The comparison of the incidence of thrombocytopenia across the different GP IIb/IIIa inhibitors has been recently reported in one meta-analysis of 29 large placebo-controlled randomized trials [2]. Overall, GP IIb/IIIa inhibitors, administered PO or IV, increase the rate of thrombocytopenia (RR = 1.62; 95% CI 1.48–1.78) and severe thrombocytopenia (RR = 3.52; 95% CI 2.87–4.30). Subgroup analysis demonstrated an increased incidence of thrombocytopenia with abciximab (RR = 2.93; 95% CI 2.43–3.52) and tirofiban (RR = 2.79; 95% CI 1.17–6.63) only. Eptifibatide did not show any statistically significant increase in the risk of thrombocytopenia (RR = 1.05; 95% CI 0.86–1.29).

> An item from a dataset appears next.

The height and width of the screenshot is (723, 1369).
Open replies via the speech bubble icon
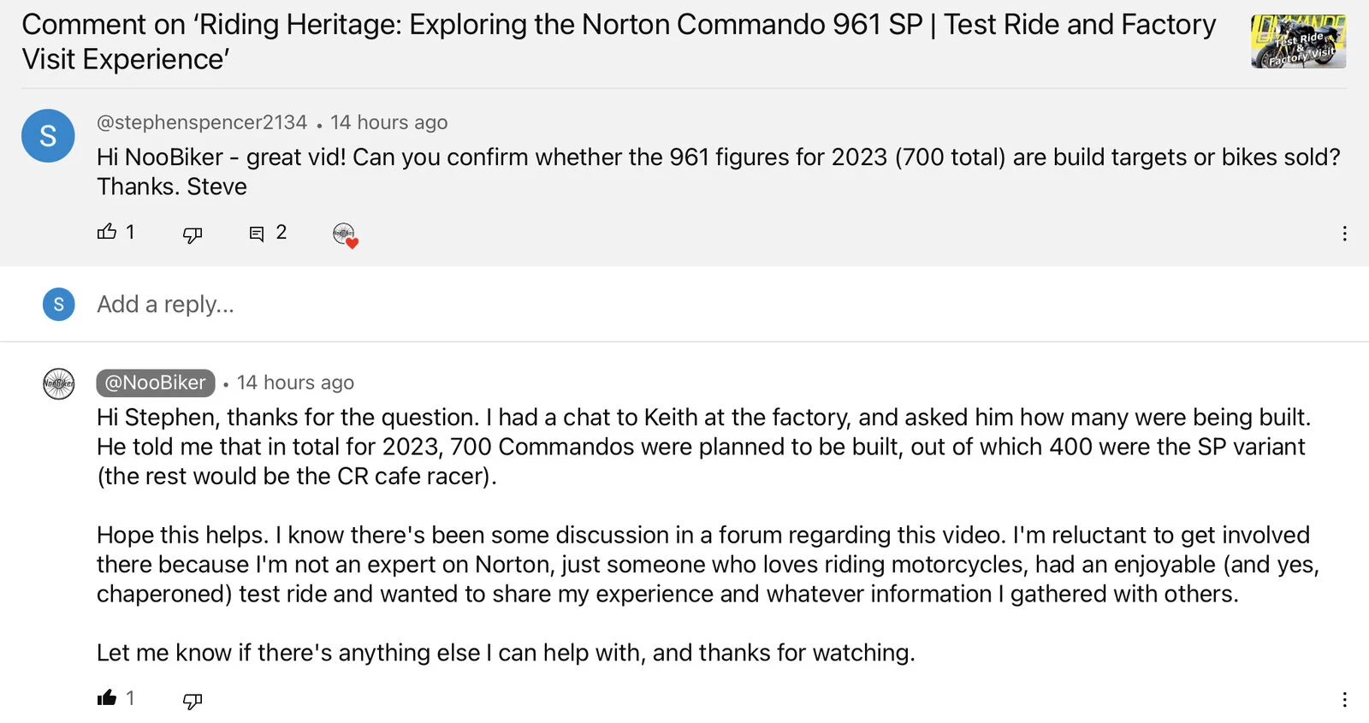[256, 233]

Our patient developed thrombocytopenia during the first 24 hours after his presentation to the hospital. The variations in the kinetics of the platelet count upon withdrawal of all antiaggregants seem to relate to TIT even though aspirin, ticagrelor, and enoxaparin are plausible etiologies for thrombocytopenia. Effectively, our patient being naïve to heparin would have developed HIT after five days. Moreover, aspirin and ticagrelor were never reported to cause such severe thrombocytopenia.

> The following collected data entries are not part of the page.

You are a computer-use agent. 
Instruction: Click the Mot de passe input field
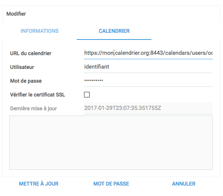coord(148,80)
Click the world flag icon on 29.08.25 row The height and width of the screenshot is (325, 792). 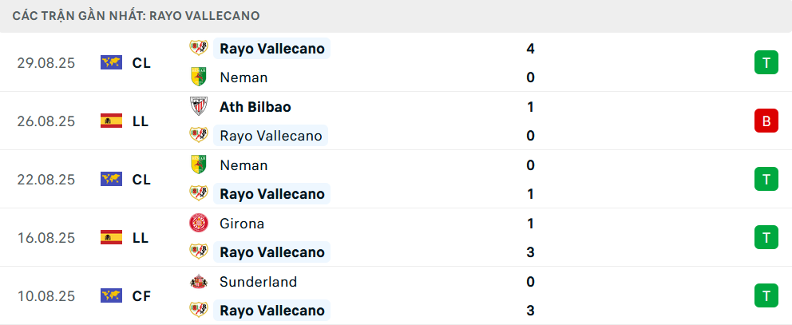point(111,63)
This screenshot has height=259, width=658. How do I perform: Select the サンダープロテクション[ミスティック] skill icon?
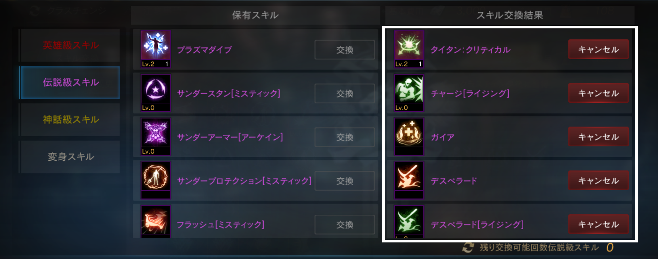click(x=156, y=180)
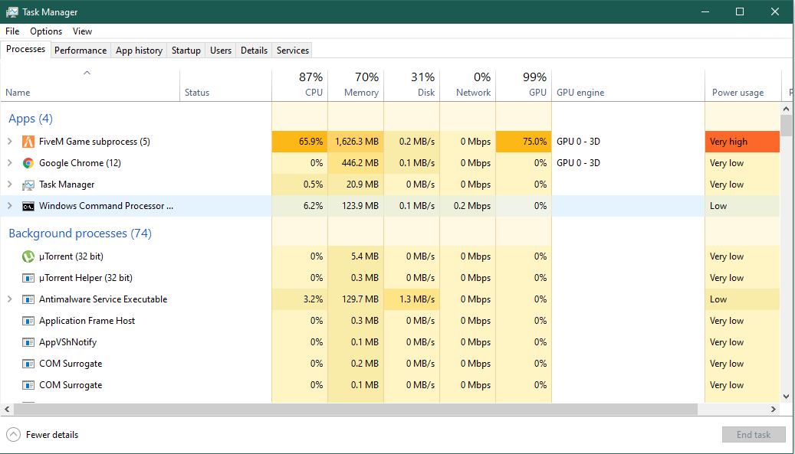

The time pattern of the TIT of our patient suggests the presence of naturally occurring antibodies that would destroy platelets coated with IIb/IIIa antagonists. Tirofiban may act as an antigen or may expose a platelet epitope that would be recognized by specific antibodies [8]. Our patient’s thrombocytopenia was preceded by nonspecific allergic symptoms of palpitations, dyspnea, chills, and minor urticaria. Such reaction confirms the immune-related etiology of TIT. Our patient had refractory Crohn’s disease which hypothetically increases the exposure of the humor immune system to colonic antigens which increases the formation of anti-GP IIb/IIIa antibodies [9]. The exposure of our patient to tirofiban, in the presence of anti-GP IIb/IIIa inhibitors, induced an allergic reaction that heralded the occurrence of thrombocytopenia. Therefore, we recommend monitoring of platelet counts in the subgroup of patients with autoimmune disease, particular inflammatory bowel disease, in case of tirofiban administration. These patients may benefit from prophylactic measures before administering GP IIb/IIIa inhibitors to prevent severe thrombocytopenia. Moreover, strict monitoring is required in patients who develop allergic reaction to tirofiban.

A written consent has been signed by the patient.

Competing Interests

The authors declare that they have no competing interests regarding the publication of this paper.